*** Listed records Section Begins ***
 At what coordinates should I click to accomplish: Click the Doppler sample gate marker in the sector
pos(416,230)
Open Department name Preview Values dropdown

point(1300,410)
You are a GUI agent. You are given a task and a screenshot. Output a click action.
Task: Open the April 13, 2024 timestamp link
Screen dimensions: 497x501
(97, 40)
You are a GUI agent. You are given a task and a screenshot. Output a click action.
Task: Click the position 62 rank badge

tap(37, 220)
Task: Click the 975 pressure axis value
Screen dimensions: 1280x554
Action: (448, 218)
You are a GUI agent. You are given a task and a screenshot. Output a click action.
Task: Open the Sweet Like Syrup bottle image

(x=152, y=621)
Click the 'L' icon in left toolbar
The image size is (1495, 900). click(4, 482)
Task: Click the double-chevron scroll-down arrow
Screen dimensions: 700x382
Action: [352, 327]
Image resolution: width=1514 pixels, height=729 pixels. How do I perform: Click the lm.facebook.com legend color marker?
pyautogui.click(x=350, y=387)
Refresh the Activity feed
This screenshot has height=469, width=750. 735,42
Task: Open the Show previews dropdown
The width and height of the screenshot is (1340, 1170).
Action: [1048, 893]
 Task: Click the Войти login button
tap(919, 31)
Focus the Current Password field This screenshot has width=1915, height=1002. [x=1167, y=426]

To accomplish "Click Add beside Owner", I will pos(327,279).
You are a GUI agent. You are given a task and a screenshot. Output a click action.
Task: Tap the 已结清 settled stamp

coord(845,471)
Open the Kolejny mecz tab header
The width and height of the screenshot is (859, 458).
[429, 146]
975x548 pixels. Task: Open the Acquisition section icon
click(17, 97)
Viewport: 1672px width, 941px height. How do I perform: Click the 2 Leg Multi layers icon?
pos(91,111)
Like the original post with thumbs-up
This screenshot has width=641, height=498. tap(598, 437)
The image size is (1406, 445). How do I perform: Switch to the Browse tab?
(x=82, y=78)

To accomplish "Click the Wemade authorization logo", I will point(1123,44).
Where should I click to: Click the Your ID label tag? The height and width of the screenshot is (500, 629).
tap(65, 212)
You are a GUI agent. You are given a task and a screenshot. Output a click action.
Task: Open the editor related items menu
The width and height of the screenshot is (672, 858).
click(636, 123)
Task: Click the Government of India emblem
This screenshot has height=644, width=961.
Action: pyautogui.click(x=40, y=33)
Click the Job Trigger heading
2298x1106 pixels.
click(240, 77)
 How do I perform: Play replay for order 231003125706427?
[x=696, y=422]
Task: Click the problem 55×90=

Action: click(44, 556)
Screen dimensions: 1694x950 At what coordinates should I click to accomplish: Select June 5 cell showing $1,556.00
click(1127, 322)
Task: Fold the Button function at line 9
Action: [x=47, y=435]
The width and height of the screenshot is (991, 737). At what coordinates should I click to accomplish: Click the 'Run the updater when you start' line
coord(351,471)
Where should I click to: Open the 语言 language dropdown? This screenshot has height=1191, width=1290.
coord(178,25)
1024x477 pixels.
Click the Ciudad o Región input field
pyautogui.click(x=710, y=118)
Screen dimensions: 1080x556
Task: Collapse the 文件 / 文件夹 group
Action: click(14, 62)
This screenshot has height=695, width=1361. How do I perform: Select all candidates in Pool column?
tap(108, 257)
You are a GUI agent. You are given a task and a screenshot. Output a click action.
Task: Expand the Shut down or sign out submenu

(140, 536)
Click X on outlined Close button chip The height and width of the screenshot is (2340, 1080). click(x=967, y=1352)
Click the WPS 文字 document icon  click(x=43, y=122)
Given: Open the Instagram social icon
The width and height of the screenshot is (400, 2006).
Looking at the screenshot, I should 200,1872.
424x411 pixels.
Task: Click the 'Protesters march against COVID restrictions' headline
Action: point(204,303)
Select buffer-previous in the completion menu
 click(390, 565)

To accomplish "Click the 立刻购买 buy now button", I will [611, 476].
*** Listed records Section Ends ***
**Task**. Whatever lines appear above, reproduce every one of them exactly.

**Answer below**.
 At what coordinates should I click to accomplish: Click the Doppler sample gate marker in the sector
pos(416,230)
Open Department name Preview Values dropdown

point(1300,410)
You are a GUI agent. You are given a task and a screenshot. Output a click action.
Task: Open the April 13, 2024 timestamp link
Screen dimensions: 497x501
(97, 40)
You are a GUI agent. You are given a task and a screenshot. Output a click action.
Task: Click the position 62 rank badge

tap(37, 220)
Task: Click the 975 pressure axis value
Screen dimensions: 1280x554
Action: (448, 218)
You are a GUI agent. You are given a task and a screenshot. Output a click action.
Task: Open the Sweet Like Syrup bottle image

(x=152, y=621)
Click the 'L' icon in left toolbar
The image size is (1495, 900). click(4, 482)
Task: Click the double-chevron scroll-down arrow
Screen dimensions: 700x382
Action: [352, 327]
Image resolution: width=1514 pixels, height=729 pixels. How do I perform: Click the lm.facebook.com legend color marker?
pyautogui.click(x=350, y=387)
Refresh the Activity feed
This screenshot has height=469, width=750. 735,42
Task: Open the Show previews dropdown
The width and height of the screenshot is (1340, 1170).
Action: [1048, 893]
 Task: Click the Войти login button
tap(919, 31)
Focus the Current Password field This screenshot has width=1915, height=1002. [x=1167, y=426]

To accomplish "Click Add beside Owner", I will pos(327,279).
You are a GUI agent. You are given a task and a screenshot. Output a click action.
Task: Tap the 已结清 settled stamp

coord(845,471)
Open the Kolejny mecz tab header
The width and height of the screenshot is (859, 458).
[429, 146]
975x548 pixels. Task: Open the Acquisition section icon
click(17, 97)
Viewport: 1672px width, 941px height. How do I perform: Click the 2 Leg Multi layers icon?
pos(91,111)
Like the original post with thumbs-up
This screenshot has width=641, height=498. tap(598, 437)
The image size is (1406, 445). How do I perform: Switch to the Browse tab?
(x=82, y=78)

To accomplish "Click the Wemade authorization logo", I will point(1123,44).
Where should I click to: Click the Your ID label tag? The height and width of the screenshot is (500, 629).
tap(65, 212)
You are a GUI agent. You are given a task and a screenshot. Output a click action.
Task: Open the editor related items menu
The width and height of the screenshot is (672, 858).
click(636, 123)
Task: Click the Government of India emblem
This screenshot has height=644, width=961.
Action: pyautogui.click(x=40, y=33)
Click the Job Trigger heading
2298x1106 pixels.
click(240, 77)
 How do I perform: Play replay for order 231003125706427?
[x=696, y=422]
Task: Click the problem 55×90=

Action: click(44, 556)
Screen dimensions: 1694x950 At what coordinates should I click to accomplish: Select June 5 cell showing $1,556.00
click(1127, 322)
Task: Fold the Button function at line 9
Action: [x=47, y=435]
The width and height of the screenshot is (991, 737). At what coordinates should I click to accomplish: Click the 'Run the updater when you start' line
coord(351,471)
Where should I click to: Open the 语言 language dropdown? This screenshot has height=1191, width=1290.
coord(178,25)
1024x477 pixels.
Click the Ciudad o Región input field
pyautogui.click(x=710, y=118)
Screen dimensions: 1080x556
Task: Collapse the 文件 / 文件夹 group
Action: click(14, 62)
This screenshot has height=695, width=1361. How do I perform: Select all candidates in Pool column?
tap(108, 257)
You are a GUI agent. You are given a task and a screenshot. Output a click action.
Task: Expand the Shut down or sign out submenu

(140, 536)
Click X on outlined Close button chip The height and width of the screenshot is (2340, 1080). click(x=967, y=1352)
Click the WPS 文字 document icon  click(x=43, y=122)
Given: Open the Instagram social icon
The width and height of the screenshot is (400, 2006).
Looking at the screenshot, I should 200,1872.
424x411 pixels.
Task: Click the 'Protesters march against COVID restrictions' headline
Action: point(204,303)
Select buffer-previous in the completion menu
 click(390, 565)

To accomplish "Click the 立刻购买 buy now button", I will [611, 476].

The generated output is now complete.